◆ Work to complete
The lines to repeat are those below from the one containing "Viewport: 1698px width, 764px" down to the one containing "Click pendência number", both included; reproduce them exactly and nothing else.

-- Opening Marker --

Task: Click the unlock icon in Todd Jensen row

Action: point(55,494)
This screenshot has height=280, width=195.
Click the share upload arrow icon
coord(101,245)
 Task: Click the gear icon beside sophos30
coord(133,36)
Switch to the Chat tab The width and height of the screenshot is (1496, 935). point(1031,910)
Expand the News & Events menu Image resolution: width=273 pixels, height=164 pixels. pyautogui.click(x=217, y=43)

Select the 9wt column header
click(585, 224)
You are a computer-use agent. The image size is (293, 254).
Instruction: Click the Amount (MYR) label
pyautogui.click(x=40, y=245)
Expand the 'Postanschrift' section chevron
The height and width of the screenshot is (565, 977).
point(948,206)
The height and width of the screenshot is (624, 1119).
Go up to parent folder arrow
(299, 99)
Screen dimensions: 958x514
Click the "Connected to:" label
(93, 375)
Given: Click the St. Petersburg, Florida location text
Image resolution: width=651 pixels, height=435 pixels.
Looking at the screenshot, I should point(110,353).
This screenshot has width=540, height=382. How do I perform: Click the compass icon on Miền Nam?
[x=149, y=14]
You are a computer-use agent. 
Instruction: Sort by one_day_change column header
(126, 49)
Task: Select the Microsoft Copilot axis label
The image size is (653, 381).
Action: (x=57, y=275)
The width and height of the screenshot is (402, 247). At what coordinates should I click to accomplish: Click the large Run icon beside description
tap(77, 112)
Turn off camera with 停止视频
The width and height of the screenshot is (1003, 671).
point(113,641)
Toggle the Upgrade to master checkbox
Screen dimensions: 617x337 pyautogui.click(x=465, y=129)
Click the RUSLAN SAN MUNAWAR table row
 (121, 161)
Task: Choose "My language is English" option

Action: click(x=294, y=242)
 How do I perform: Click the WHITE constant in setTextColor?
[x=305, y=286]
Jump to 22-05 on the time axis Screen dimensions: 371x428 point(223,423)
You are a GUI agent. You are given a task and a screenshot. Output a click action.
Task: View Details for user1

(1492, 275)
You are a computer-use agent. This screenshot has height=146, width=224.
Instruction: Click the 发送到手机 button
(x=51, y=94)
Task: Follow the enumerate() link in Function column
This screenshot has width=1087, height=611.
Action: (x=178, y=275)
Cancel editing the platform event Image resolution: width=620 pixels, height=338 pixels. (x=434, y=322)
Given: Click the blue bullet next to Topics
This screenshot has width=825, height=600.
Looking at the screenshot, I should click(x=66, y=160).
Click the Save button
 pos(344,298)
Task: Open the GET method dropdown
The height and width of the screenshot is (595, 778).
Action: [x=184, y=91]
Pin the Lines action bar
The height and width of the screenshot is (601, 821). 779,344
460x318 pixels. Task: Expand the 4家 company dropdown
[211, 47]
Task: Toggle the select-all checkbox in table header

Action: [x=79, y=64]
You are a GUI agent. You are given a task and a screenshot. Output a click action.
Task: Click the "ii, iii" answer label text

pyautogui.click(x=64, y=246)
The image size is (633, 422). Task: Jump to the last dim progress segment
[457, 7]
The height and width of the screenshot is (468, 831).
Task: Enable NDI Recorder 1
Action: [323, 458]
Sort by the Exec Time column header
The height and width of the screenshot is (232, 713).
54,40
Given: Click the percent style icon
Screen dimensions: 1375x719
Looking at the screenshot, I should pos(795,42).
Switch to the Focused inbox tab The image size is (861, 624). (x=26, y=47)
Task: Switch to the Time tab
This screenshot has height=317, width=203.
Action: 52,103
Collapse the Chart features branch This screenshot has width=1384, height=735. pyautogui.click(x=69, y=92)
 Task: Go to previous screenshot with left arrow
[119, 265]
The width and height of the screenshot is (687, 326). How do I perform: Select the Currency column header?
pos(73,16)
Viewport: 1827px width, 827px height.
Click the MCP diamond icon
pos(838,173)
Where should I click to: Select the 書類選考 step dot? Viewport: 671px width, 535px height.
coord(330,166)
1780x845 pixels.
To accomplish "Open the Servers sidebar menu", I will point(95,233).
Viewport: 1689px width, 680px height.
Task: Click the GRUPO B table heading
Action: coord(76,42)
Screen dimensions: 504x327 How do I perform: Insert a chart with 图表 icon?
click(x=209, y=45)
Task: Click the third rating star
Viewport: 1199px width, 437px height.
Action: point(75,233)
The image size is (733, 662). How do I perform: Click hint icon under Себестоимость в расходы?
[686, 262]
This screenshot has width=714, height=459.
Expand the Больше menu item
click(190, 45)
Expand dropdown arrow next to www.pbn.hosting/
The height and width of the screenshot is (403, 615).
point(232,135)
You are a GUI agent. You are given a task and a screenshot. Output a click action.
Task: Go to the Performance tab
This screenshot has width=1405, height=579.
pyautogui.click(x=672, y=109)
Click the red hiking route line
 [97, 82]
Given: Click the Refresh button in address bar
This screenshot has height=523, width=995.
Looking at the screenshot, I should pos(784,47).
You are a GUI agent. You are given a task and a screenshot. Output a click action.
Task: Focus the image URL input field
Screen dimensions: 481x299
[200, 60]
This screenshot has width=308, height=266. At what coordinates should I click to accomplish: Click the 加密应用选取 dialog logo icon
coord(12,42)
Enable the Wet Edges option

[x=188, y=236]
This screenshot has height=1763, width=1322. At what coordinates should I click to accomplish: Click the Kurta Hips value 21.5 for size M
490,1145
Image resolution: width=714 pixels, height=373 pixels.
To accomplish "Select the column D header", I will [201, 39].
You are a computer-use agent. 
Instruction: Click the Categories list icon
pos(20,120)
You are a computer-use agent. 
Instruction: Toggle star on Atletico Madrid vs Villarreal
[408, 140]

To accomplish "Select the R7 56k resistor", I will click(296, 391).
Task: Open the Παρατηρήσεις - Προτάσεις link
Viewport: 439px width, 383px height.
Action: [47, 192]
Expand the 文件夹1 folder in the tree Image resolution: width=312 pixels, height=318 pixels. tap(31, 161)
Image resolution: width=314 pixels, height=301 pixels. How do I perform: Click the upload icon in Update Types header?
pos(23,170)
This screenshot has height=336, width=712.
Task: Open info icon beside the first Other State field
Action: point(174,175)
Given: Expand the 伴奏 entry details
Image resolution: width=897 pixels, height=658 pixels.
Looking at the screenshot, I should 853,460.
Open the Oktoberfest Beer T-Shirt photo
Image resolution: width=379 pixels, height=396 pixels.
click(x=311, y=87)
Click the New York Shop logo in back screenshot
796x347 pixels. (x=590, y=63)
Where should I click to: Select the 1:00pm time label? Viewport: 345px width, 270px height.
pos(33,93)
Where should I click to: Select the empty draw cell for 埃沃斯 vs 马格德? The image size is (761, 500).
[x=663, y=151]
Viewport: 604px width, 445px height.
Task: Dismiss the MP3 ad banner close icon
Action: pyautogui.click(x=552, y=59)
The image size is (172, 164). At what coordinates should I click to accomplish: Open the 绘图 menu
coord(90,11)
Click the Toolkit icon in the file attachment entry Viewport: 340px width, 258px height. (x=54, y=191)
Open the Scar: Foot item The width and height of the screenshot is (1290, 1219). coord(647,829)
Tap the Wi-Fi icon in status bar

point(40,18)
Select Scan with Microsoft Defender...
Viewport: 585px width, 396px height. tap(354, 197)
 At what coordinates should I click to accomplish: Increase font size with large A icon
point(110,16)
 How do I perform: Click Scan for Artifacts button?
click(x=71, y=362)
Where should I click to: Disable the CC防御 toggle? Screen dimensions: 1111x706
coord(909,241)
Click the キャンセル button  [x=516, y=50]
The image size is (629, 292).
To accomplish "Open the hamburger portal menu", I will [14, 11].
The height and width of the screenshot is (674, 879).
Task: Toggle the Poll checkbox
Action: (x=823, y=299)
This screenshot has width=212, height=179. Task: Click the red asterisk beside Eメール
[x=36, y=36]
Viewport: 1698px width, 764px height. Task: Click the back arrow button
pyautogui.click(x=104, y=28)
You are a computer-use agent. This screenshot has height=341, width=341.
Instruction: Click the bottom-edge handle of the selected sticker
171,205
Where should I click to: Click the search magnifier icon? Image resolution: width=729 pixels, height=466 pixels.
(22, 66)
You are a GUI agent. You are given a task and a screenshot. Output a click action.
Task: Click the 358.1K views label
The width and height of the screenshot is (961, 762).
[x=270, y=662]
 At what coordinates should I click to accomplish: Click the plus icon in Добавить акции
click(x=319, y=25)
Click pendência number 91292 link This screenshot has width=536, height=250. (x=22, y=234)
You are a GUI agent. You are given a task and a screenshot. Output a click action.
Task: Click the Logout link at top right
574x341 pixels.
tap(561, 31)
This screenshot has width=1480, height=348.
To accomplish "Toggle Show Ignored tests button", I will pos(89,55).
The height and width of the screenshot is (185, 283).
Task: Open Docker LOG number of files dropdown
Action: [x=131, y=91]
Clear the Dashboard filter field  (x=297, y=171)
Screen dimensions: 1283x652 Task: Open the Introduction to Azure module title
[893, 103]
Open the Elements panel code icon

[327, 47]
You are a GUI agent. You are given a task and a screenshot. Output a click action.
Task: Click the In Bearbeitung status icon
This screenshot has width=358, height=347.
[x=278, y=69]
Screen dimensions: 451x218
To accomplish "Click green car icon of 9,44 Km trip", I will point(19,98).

-- Closing Marker --

◆ Result below
Viewport: 1698px width, 764px height. Task: Click the back arrow button
pyautogui.click(x=104, y=28)
You are a computer-use agent. This screenshot has height=341, width=341.
Instruction: Click the bottom-edge handle of the selected sticker
171,205
Where should I click to: Click the search magnifier icon? Image resolution: width=729 pixels, height=466 pixels.
(22, 66)
You are a GUI agent. You are given a task and a screenshot. Output a click action.
Task: Click the 358.1K views label
The width and height of the screenshot is (961, 762).
[x=270, y=662]
 At what coordinates should I click to accomplish: Click the plus icon in Добавить акции
click(x=319, y=25)
Click pendência number 91292 link This screenshot has width=536, height=250. (x=22, y=234)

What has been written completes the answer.